Tisserand de la compréhension du devenir
Conférencier, expert et auteur

Facebook et autres … La dérive du Web

Le succès de Facebook est l'exacte mesure de la misère existentielle et spirituelle de nos contemporains.

Facebook et consorts sont l'expression la plus massive de la grégarité des médiocres. Pour le première fois dans l'histoire de l'humanité, les animaux humains peuvent entrer en contact, sans frais et sans fatigue, avec un nombre quasi illimité de leurs semblables sans risque physique ni promiscuité.

Ce qui interpelle, dans ce phénomène absurde, c'est la raison de leur atavique grégarité aussi inutile que stérile, c'est la raison de cet irrépressible besoin de "communiquer" c'est-à-dire de partager le vide de leur existence aussi vaine que futile.

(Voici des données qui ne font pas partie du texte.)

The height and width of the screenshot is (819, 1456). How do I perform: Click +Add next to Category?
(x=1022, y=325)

Et là se trouve la clé de l'énigme : c'est précisément parce que leur vie est vide, vaine et futile que le besoin de partager, de rassembler, de faire masse devient impérieux.

Le succès de Facebook est l'exacte mesure de la misère existentielle et spirituelle de nos contemporains.

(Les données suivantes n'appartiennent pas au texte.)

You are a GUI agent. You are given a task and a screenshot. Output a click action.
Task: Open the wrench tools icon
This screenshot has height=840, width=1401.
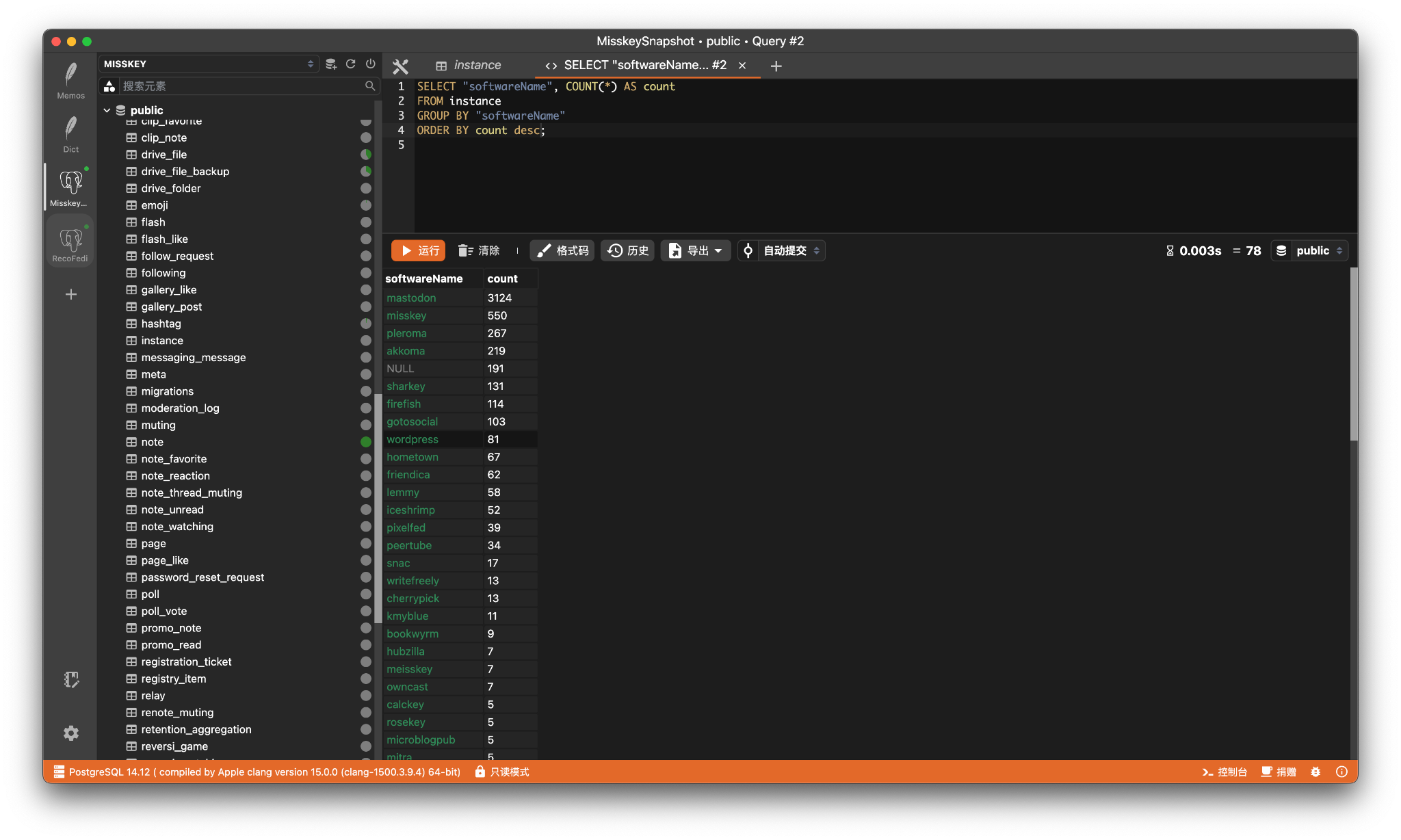[x=400, y=66]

Jeux … Panem et circenses … en version numérique et massive

Hier, j'avais mission d'apporter une réflexion prospective à des cadres d'un très gros fournisseur de téléphonie et d'accès Internet. Outre que ces cadres se plaignent de recevoir trop de courriels et d'appels téléphoniques, ce qui m'a frappé est que toutes les stratégies de cette entreprise et de ses concurrents tournent autour d'un seul mot clé : le divertissement. Ma musique, mes photos, mes "amis", mes "chats", mes favoris, ma météo, mes jeux … Il suffit de considérer la nature des i-pads et autre smartphones - ou, même, ce que l'on sait de la nouvelle version de Microsoft Office avec écran tactile - pour comprendre que cette informatique-là n'est plus un outil de travail, mais bien un outil de loisir.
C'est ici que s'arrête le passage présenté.